Dataset entries:

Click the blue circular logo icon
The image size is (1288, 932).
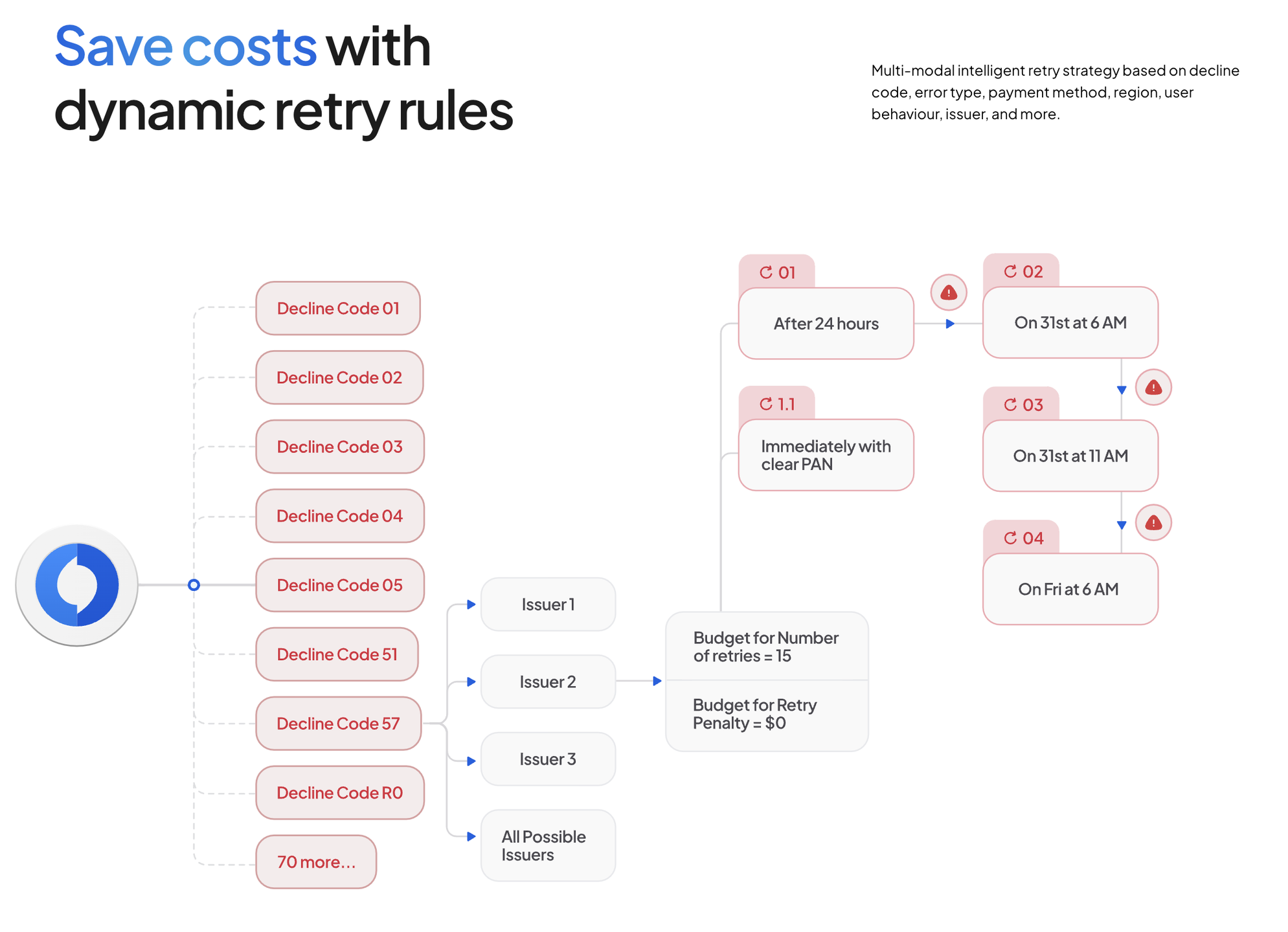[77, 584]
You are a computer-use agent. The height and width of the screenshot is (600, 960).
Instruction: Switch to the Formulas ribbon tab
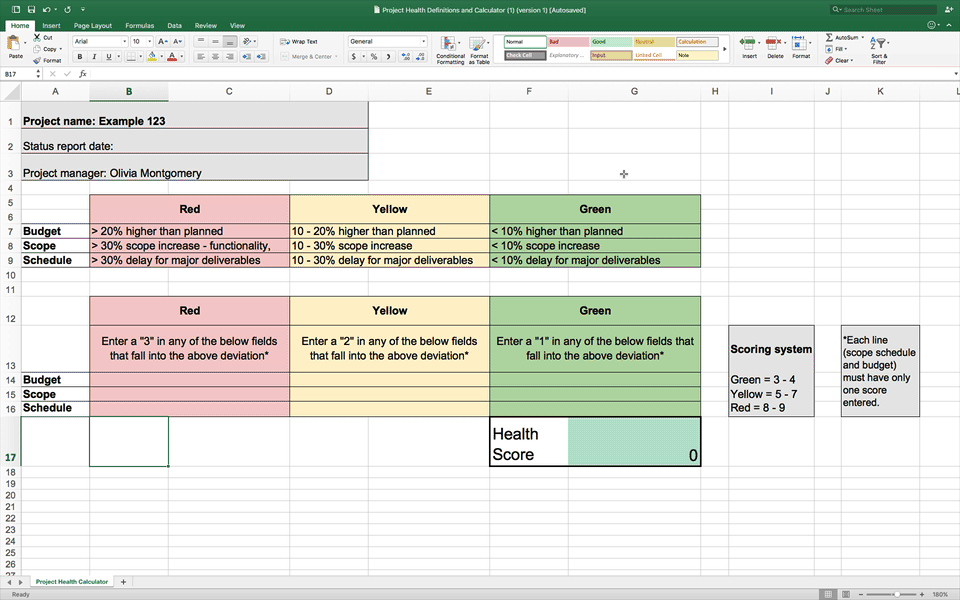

** Task statement **
Excluding the pictures, restate word for word the lines from the one that holds "You are a computer-use" through the last line of the entries, both ends included.

** Written solution **
You are a computer-use agent. The height and width of the screenshot is (600, 960).
Instruction: Switch to the Formulas ribbon tab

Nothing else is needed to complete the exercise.